Statistical Analysis
The diagnostic performance of AI model and human doctors was assessed by multiple metrics, including accuracy, sensitivity, specificity and AUC. These parameters were defined as following:
Accuracy= the number of correctly labeled images divided by the total number of test images;
Type-specific sensitivity = the number of images correctly labeled with one type of abnormality divided by total number of images with that type of abnormalities;
Overall sensitivity=total number of images correctly labeled with each type of abnormality divided by total number of images with any type of abnormalities;
Type-specific specificity = the number of images correctly labeled without one type of abnormality divided by total number of images without that type of abnormalities;
Overall specificity=total number of images correctly labeled without corresponding type of abnormalities divided by total number of images without any types of abnormalities.
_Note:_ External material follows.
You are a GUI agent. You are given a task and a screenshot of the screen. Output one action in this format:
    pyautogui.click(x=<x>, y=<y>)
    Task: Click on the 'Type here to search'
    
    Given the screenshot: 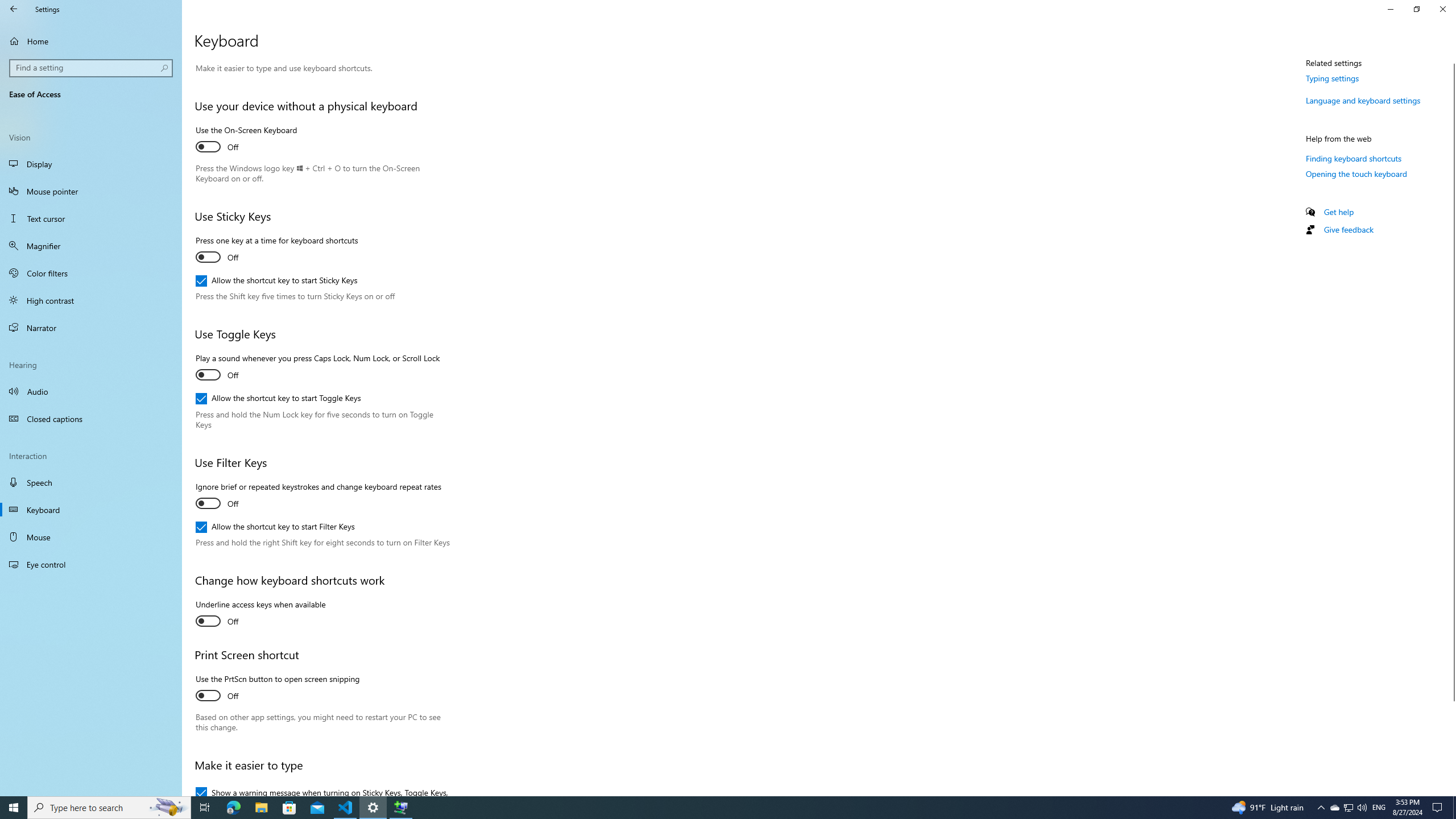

The mean accuracy, sensitivity, specificity, and AUC with 95% confidence intervals (CIs) were calculated. ROC curves were plotted by the sensitivity (true positive rate) versus the 1- specificity (false positive rate). The ROC curve shows the performance of a classification model at all classification thresholds. One sample t-tests were applied to compare the overall performance of AI to that of 13 doctors, as well as to that of doctors of three degrees respectively (AI vs. doctors, and AI vs. expert, competent or trainee). Paired t-tests were applied to comparing the performance of doctors without and with AI assistance. Analysis of variance was applied to compare the average improvement in performance level of doctor of three degrees and Bonferroni correction was applied for all multiple comparisons. All analyses were performed using statistical software (Stata, version 15.0; StataCorp LLC., College Station, TX), and a P value of less than 0.05 was considered significant for all analyses.